Curiosidades · 2026-09-08
Cómo se decide el nombre de las calles de tu barrio

Detrás de cada letrero hay una decisión administrativa, y a veces una discusión vecinal que duró años.

Vives en una calle con nombre de árbol, de fecha o de una persona que nunca supiste quién fue. Nadie te lo explicó y probablemente nunca lo buscaste. Sin embargo, ese letrero pasó por una oficina, una sesión y una firma. Los nombres de las calles no aparecen solos, y el proceso es más terrenal de lo que uno imagina.

En casi toda América Latina, la facultad de nombrar calles corresponde al municipio o a la alcaldía. Alguien propone —un vecino, una asociación, un regidor—, una comisión revisa que el nombre no esté repetido en la misma ciudad y que no genere confusión con otro parecido, y el cabildo lo aprueba en sesión. Después llega la parte lenta: cambiar letreros, mapas y registros.

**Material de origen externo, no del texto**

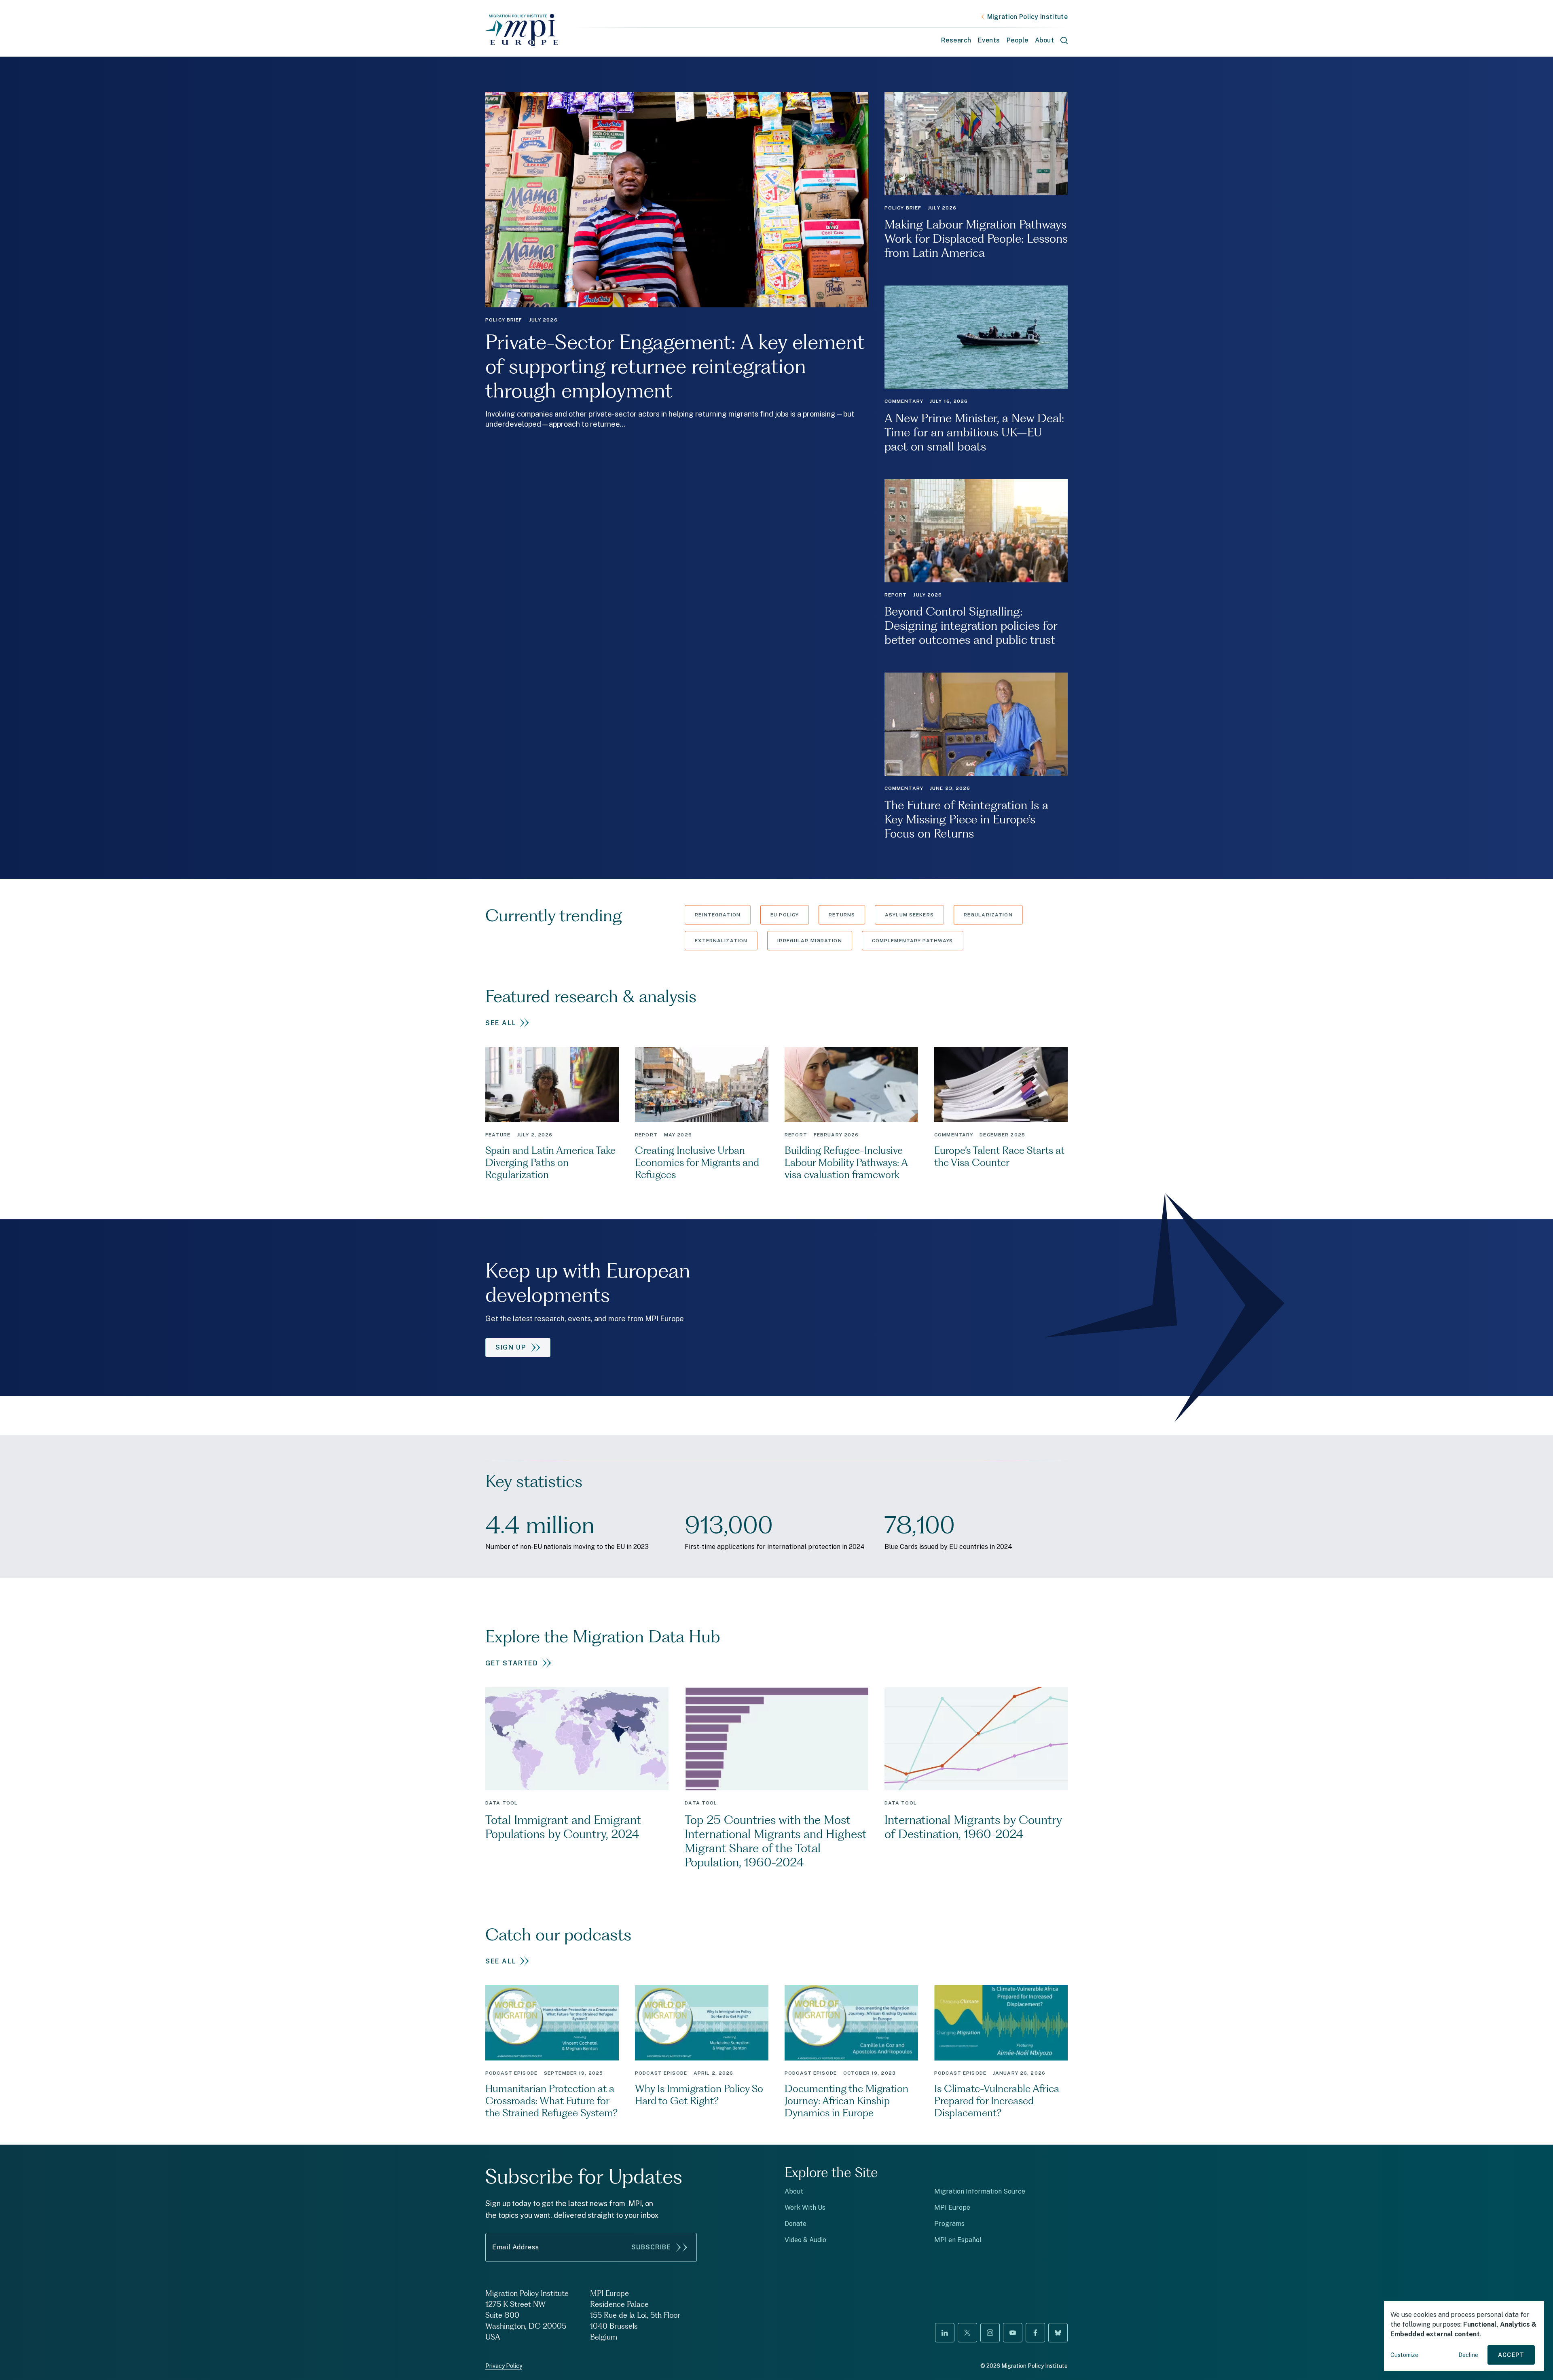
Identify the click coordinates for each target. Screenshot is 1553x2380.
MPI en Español (958, 2240)
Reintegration (718, 915)
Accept (1511, 2355)
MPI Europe (952, 2207)
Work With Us (805, 2207)
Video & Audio (805, 2240)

Ese paso de "no repetir" es más complicado de lo que suena. En ciudades que crecieron por fraccionamientos, es común encontrar tres calles con el mismo nombre en zonas distintas, y eso convierte cualquier entrega de paquetería o llamada de emergencia en un problema. Por eso muchas ciudades usan temas por colonia: un barrio de flores, otro de ríos, otro de escritores.

Los nombres numerados o por letras son la solución opuesta y responden a una idea muy práctica: que se pueda ubicar una dirección sin conocer la ciudad. Funciona muy bien para orientarse y bastante mal para la memoria; casi nadie se encariña con la Calle 14 Sur, aunque sepa llegar a ciegas.

Cambiar el nombre de una calle ya existente es harina de otro costal. Suele haber oposición vecinal, porque implica corregir escrituras, identificaciones, registros comerciales y direcciones de entrega. Por eso muchas ciudades prefieren agregar un nombre honorífico en un letrero secundario y dejar intacto el nombre oficial.

Hay un detalle curioso en el que casi nadie repara: los nombres viejos sobreviven en el habla aunque cambien en el papel. Barrios enteros siguen diciendo "por donde estaba el cine" o llamando a una avenida por su nombre anterior durante décadas. El uso cotidiano es más terco que cualquier acta de cabildo.

Si te da curiosidad el nombre de tu calle, hay dos caminos sencillos. El archivo histórico municipal suele tener los planos de la época en que se trazó la colonia. Y los vecinos más antiguos de la cuadra casi siempre saben la versión que no quedó escrita, que suele ser la más interesante.

Es un dato pequeño y sorprendentemente satisfactorio: entender por qué tu dirección se llama como se llama cambia un poco la manera de mirar la esquina.